In January 2006, I went to Mississippi as part of a work crew to help with the aftermath of Hurricane Katrina. It was a big ask to take 7 days away from my young family to volunteer, but my husband and children were supportive. The opportunity presented itself through our church and it felt like the right thing to do.
I was one of 12 volunteers and I didn’t know anyone before the trip. We all became fast friends and found joy in helping others.
Hearing they had a need for forklift drivers, I quickly got my license to operate one before my departure!
It was hard and dirty work. Each morning we would get our assignment, fill up the church van with rakes, chain saws, shovels and literally spend the entire day tearing out moldy drywall, or cleaning up someone’s property.
One of our first projects was to help gut someone’s home.

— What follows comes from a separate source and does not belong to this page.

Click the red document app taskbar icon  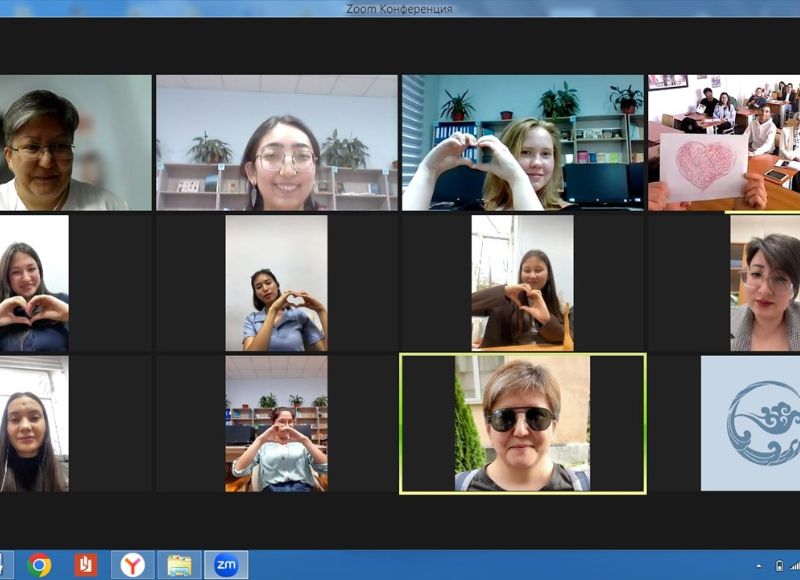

It was 4 months after the hurricane and black mold had set in. All their drywall needed removing. The property owner was so grateful and thankful for our work it made my heart burst.
She was in tears and had nothing to give us except a King Cake. I had never heard of a King Cake but we happily accepted it (as the food at the school where we slept was minimal). I am unable to locate a picture of all of us with this wonderful woman and her King Cake but it remains a fond memory of mine.
When I returned home to Phoenix, I was so moved by this incredible experience. Our work was simple, yet rewarding. Making a King Cake each year is now tradition in our home.
The King Cake is thought to have been brought to New Orleans from France in 1870. A King Cake is an oval-shaped bakery delicacy, crossed between a coffee cake and a French pastry that is as rich in history as it is in flavor.
It’s decorated in royal colors of PURPLE which signifies “Justice,” GREEN for “Faith,” and GOLD for “Power.” These colors were chosen to resemble a jeweled crown honoring the Wise Men who visited the Christ Child on Epiphany. A naked baby is hidden inside the cake and whoever finds it received a year of good luck and is treated as royalty for that day.
The ingredients are rather simple, but it does take some time to prepare the dough, let it rise and then decorate it. Typically I would take you step by step with a new recipe but I will just highlight a few or this would be a really LONG post.
After you make the dough, turn out on a lightly floured surface and knead until smooth.
Cover and let rise in a warm place free from drafts for 1 hour or until dough has doubled in size. I place my bowl on a chair in front of the fireplace.
After punching the dough down and dividing into two parts, roll out the dough into a large rectangle. Spread softened butter on the dough and sprinkle with cinnamon sugar. Roll the dough, jelly roll fashion starting at the long side. Don’t forget to add the baby!
Bring ends together and form an oval ring. Cover and let rise in a warm place until it doubles in size.
After baking, ice the cake and add the colorful sprinkles. Be sure to add the sprinkles quickly or the icing dries and they will not stick.
I add Mardi Gras beads and coins to make it festive! King Cake is generally available between the Epiphany (January 6th) and Mardi Gras or Fat Tuesday (which is the day before Lent). If you don’t want to make your own, check with your local bakery to see if it is available.
I hope you will try this recipe and make King Cake a family tradition.